A, Diagram of ubMunc13-2 rescue proteins expressed in cDKO neurons via an IRES sequence from the same mRNA as cre-recombinase (V, mVenus-tag). Key interactions of various domains are indicated (DAG, diacylglycerol). B, Co-localization of full-length RIMs and Munc13s in HEK293 cells depends on the Munc13 C₂A-domain. RIM1α and wild-type or ΔC₂A-mutant ubMunc13-2 were transfected into HEK293 cells, and their co-localization was studied before (−PMA) or after phorbol ester-induced translocation (+PMA) of Munc13 to the plasma membrane. Note that without Munc13 binding (i.e., with ΔC₂A-mutant ubMunc13-2), RIM is largely localized to nuclei in non-neuronal cells, whereas in the presence of wild-type ubMunc13-2, it is either cytosolic (−PMA) or on the plasma membrane (+PMA)(N, nucleus; scale bar 5 μm). C, Crosslinking of wild-type or ΔC₂A-mutant ubMunc13-2 with RIM1α. HEK293 cells expressing the indicated proteins were treated in control solution or solution containing 0.008% glutaraldehyde, and proteins were analyzed by SDS-PAGE and immunoblotting with antibodies against the mVenus tag of Munc13 and the central domains of RIM (R809). D, Sample traces (left) and summary graph (right) of miniature mIPSCs monitored in control neurons and cDKO neurons with or without ubMunc13^ΔC2A expression. E, Sample traces (left) and summary graphs (right) of RRP size in control neurons, and cDKO neurons with or without ubMunc13^ΔC2A rescue. Initial (left) and steady-state RRP sizes (right) are indicated. Data shown are means ± SEMs (numbers in bars indicated numbers of cells/cultures analyzed). Statistical significance was assessed by 1-way ANOVA (***, p<0.001). For additional data, see Fig. S7.
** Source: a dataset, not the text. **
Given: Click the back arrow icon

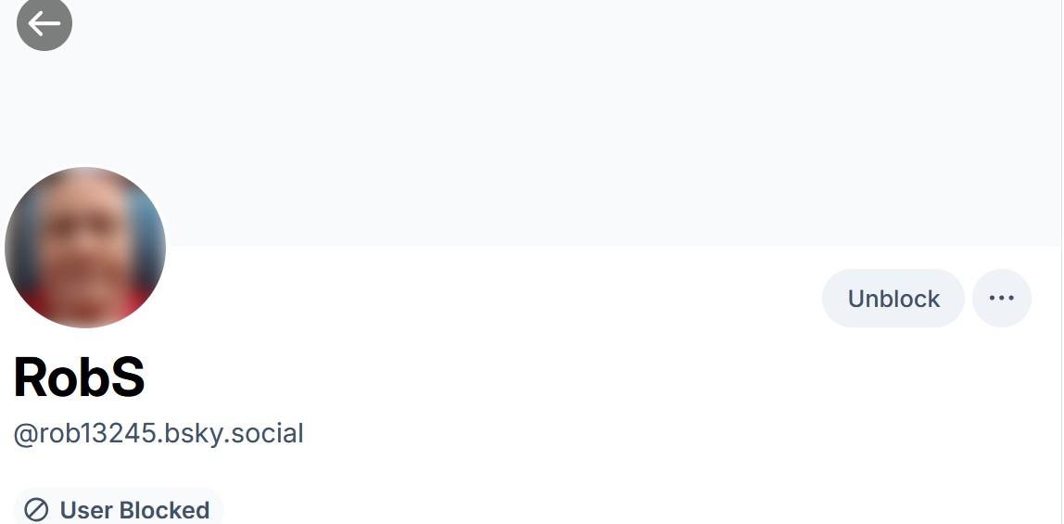Looking at the screenshot, I should [x=44, y=23].
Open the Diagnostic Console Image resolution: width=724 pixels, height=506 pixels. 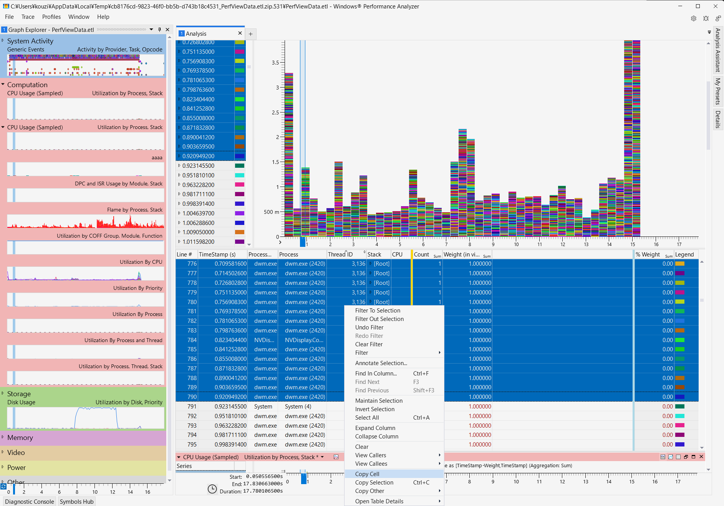29,501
Figure 8. Wild-type and constitutively monomeric mutant ubMunc13-2 rescue priming in Munc13-deficient neurons

A, Immunoblotting for Munc13-1 and control proteins in neurons from Munc13-2 KO mice infected with control lentiviruses or with the Munc13-1 KD virus. Neurons were consecutively infected with the Munc13 rescue or control lentiviruses at DIV3, and with the Munc13-1 KD or control lentiviruses at DIV5. B, Quantitative real-time rt-PCR measurements of the mRNA levels of Munc13-1 in control and Munc13-1 KD neurons. C and D, Sample traces (left) and summary graph (right) of the spontaneous mIPSC frequency monitored in control neurons and M13 KD neurons either with or without ubMunc13 or ubMunc13^K32E rescue (C) or ubMunc13^ΔC2A rescue (D). Data of mIPSC amplitudes are shown in Fig. S7. E, Sample traces (left) and summary graphs (right) of RRP size in control neurons and Munc13 KD neurons with or without ubMunc13 rescue. Initial (left) and steady-state RRP sizes (right) are indicated. F, Sample traces (left) and summary graphs (right) of RRP size in control neurons, and Munc13 KD neurons with or without ubMunc13^ΔC2A rescue. Initial (left) and steady-state RRP sizes (right) are indicated. G, Model of the RIM priming switch. We propose that RIM activates priming by disrupting auto-inhibitory Munc13 C₂A-domain homodimers. The inactive Munc13 homodimer is physiologically activated by the RIM Zn²⁺-finger domain which converts the homodimer into a RIM/Munc13 heterodimer. This activation can be bypassed with constitutively monomeric mutant Munc13^K32E or Munc13^ΔC2A, but not with wild-type Munc13, in RIM-deficient neurons. Data shown are means ± SEMs (numbers in bars indicated numbers of cells/cultures analyzed). Statistical significance was assessed by 1-way ANOVA (*, p<0.05; **, p<0.01; ***, p<0.001). For additional data, see Fig. S8.